|Nutrition Facts (per serving)|
|Amount per serving|
|% Daily Value*|
|Total Fat 7g||9%|
|Saturated Fat 3g||15%|
|Total Carbohydrate 286g||104%|
|Dietary Fiber 30g||109%|
|Total Sugars 173g|
|Vitamin C 87mg||437%|
|*The % Daily Value (DV) tells you how much a nutrient in a food serving contributes to a daily diet. 2,000 calories a day is used for general nutrition advice.|
At a cocktail party recently, the buffet included a big cheese board with fruit and crackers, jams, honey, sliced meats, etc. And it included dried figs, which brought back memories since dried figs were always a pantry staple for snacking. Most American kids probably associate the flavor with a certain figgy cookie we all grew up with. But seeing them also reminded me that the short but lovely fresh fig season is starting. We have them for only such a limited time that we need to make sure to enjoy every bit of them.
As tasty as the dried figs are, sadly they are not much to look at. Fresh figs, on the other hand, are arguably one of the most beautiful of fruits. They are native to the Middle East and, therefore, they figure heavily in the cuisine. Most of the figs you'll find in supermarkets and traditional grocery stores in the United States are probably grown in California although they are now cultivated in many parts of the world. Peak season for fresh figs is late summer to early fall, but there is usually a small early crop at the start of the summer.

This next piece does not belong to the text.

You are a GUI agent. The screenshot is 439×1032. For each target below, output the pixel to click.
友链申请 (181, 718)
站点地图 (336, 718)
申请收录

Because the early crop is so limited, you might only be able to find it at a well-stocked gourmet store or a supermarket with a large produce section. If you find these purple-skinned beauties, be sure to select ones that are soft and ripe but not too mushy. If the weather is especially hot, it will not do this delicate fruit any good. But when figs are exactly right, they are nature's gift. Whether you are snacking on them as is or filling the fresh figs with labneh cheese and honey, you might think it seems a bit of a crime to throw them into a blender for a smoothie. But their peak season flavor makes it worth it. Save a few of the fresh ones to make a yogurt panna cotta as well for breakfast or dessert.
4 medium fresh figs
1/2 medium ripe banana
7 to 8 ounces plain Greek yogurt
1 tablespoon honey
1 pinch salt
1/4 to 1/2 cup milk, or to taste
Gather the ingredients.
Cut the tips of the fig stems off, slice in half and add to a blender or small food processor.
Add the banana half, Greek-style yogurt, honey, salt, and 1/4 cup of the milk to the blender.
Puree until smooth and continue adding milk if you'd like a thinner consistency.
- If you would like a colder smoothie, peel the banana, cut in half, place in a plastic freezer bag and freeze before adding to the blender.